“Estoy sentada aquí, esperando que vengan por mí. No hay nadie que pueda ayudarme”. Es Zarifa Ghafari quien habla, una mujer afgana, exalcaldesa y exfuncionaria del Ministerio de Defensa, que teme por su vida ahora que los talibanes controlan Kabul. Su delito, o pecado, es haber luchado por los derechos de las mujeres en Afganistán.
Si Zarifa está asustada, y convencida de que los islamistas la “ejecutarán”, miles de compatriotas suyas pueden correr esa suerte por haber estado públicamente a favor de la igualdad de la mujer, en un país donde el patriarcado es una cruel realidad. Aun cuando en los últimos veinte años la situación mejoró visiblemente, con leyes que las protegían de la violencia doméstica y les permitían estudiar y trabajar, las afganas estaban lejos de disfrutar las libertades que nos parecen tan naturales en cualquier país de América Latina.
Bajo el yugo talibán, millones de mujeres sienten que sus sueños y esperanzas se desvanecen, que ya no podrán decidir por sí mismas qué hacer con sus vidas, ni elegir marido o hacer deportes, o viajar, o salir a la calle sin chaperón ni burka. Una generación de ellas, especialmente las que viven en las ciudades, no conoció el rigor del régimen fundamentalista de los noventa. En las zonas rurales las costumbres están más arraigadas, y la interpretación de la sharia —la ley islámica o código de conducta que rige todos los aspectos de la vida de un musulmán— es más estricta... y machista. Y así es como la entienden y aplican los talibanes.

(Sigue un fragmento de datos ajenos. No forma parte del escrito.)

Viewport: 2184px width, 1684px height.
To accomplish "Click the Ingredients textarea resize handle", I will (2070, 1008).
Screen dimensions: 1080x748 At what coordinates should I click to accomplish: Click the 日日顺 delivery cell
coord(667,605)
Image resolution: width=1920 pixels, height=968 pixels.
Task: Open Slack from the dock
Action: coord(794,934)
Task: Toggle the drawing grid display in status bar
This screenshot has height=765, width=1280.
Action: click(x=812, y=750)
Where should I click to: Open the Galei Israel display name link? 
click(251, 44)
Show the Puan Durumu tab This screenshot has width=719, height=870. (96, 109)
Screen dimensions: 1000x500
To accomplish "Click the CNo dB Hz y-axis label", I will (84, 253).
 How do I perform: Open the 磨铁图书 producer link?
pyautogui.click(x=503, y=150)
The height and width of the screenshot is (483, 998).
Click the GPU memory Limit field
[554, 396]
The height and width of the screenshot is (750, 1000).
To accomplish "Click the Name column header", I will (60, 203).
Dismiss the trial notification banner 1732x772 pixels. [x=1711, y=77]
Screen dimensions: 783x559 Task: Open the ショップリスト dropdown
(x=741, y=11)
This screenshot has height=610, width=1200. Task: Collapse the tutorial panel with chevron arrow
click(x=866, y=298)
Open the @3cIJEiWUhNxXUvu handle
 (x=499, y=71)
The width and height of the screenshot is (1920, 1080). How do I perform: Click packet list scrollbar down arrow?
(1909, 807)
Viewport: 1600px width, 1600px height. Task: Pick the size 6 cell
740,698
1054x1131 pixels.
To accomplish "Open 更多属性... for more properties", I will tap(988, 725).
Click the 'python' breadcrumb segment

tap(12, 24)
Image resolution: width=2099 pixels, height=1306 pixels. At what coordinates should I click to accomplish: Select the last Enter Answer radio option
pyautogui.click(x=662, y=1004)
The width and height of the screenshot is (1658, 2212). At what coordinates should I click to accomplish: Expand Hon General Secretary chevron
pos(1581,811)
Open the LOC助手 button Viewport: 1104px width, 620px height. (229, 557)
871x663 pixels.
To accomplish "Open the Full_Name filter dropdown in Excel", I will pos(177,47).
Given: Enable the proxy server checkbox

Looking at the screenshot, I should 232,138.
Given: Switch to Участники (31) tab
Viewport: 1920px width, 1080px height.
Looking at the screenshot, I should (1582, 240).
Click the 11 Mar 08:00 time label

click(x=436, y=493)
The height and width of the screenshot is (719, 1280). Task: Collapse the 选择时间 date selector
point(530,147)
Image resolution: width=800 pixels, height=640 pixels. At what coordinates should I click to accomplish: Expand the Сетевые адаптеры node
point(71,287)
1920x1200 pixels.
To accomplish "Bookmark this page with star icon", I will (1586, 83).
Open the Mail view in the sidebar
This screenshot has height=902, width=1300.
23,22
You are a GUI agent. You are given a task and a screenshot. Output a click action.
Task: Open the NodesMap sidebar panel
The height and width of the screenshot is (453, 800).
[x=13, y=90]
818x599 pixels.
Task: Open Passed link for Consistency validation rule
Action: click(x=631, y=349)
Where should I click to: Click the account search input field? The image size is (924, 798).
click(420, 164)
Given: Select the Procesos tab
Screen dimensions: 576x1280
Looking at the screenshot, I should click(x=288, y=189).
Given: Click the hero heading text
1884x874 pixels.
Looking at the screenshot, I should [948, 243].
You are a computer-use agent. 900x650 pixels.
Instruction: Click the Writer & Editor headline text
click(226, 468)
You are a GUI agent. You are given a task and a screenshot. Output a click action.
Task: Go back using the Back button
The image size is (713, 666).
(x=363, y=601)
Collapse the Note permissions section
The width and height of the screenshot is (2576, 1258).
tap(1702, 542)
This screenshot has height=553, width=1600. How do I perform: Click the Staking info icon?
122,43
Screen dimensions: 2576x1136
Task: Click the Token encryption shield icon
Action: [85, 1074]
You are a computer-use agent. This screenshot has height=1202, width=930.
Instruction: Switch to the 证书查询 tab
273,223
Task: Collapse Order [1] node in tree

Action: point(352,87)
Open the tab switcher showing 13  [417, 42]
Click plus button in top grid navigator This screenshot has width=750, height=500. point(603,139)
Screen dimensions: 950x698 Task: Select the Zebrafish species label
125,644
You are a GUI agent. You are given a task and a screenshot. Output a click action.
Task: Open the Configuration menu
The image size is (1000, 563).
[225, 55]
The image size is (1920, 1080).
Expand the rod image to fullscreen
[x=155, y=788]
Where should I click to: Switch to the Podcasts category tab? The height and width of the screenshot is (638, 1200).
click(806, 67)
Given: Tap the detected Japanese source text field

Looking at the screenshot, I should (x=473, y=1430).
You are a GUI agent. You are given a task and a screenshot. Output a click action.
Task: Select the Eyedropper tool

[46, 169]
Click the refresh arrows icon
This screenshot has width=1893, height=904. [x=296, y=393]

Las tradiciones varían mucho en los distintos países musulmanes y la sharia se implementa de diversas maneras, dependiendo de si el régimen es laico o religioso, pero en todos ellos las prácticas sociales provienen de una cosmovisión compartida, que esperan sea respetada, para que perdure en el tiempo y no sea barrida por olas modernizadoras u “occidentalizadoras”.
Esa cosmovisión —como la de otros pueblos que luchan por perpetuar sus antiguos modos de vida—, o parte de ella, bien puede ser objeto de críticas. En este caso, el maltrato de las mujeres. O la poligamia, ¿quién podría oponerse a erradicarla? En Hispanoamérica, donde esta era habitual en algunos pueblos originarios, fue desterrada como práctica, por ser contraria a la dignidad de la mujer. Ni los defensores más acérrimos de las costumbres ancestrales se quejan hoy de que esas formas de humillaciones hayan quedado olvidadas en el pasado, y que la visión cristiana se haya impuesto en este asunto.
Los talibanes aseguran que han cambiado (¿alguien les cree?), que ya no repetirán los errores del pasado, que “respetarán los derechos de las mujeres dentro del marco de la sharia”. ¡Pero esta impone la lapidación como castigo! Será un consejo de eruditos islámicos el que tomará las decisiones sobre el rol de la mujer en la sociedad, sus derechos y hasta su forma de vestir.
Respetar las costumbres y religiones de otros pueblos o etnias, sus vestimentas o banderas, no significa tolerar la violencia ni las violaciones a los derechos fundamentales. En Afganistán o en cualquier parte del mundo.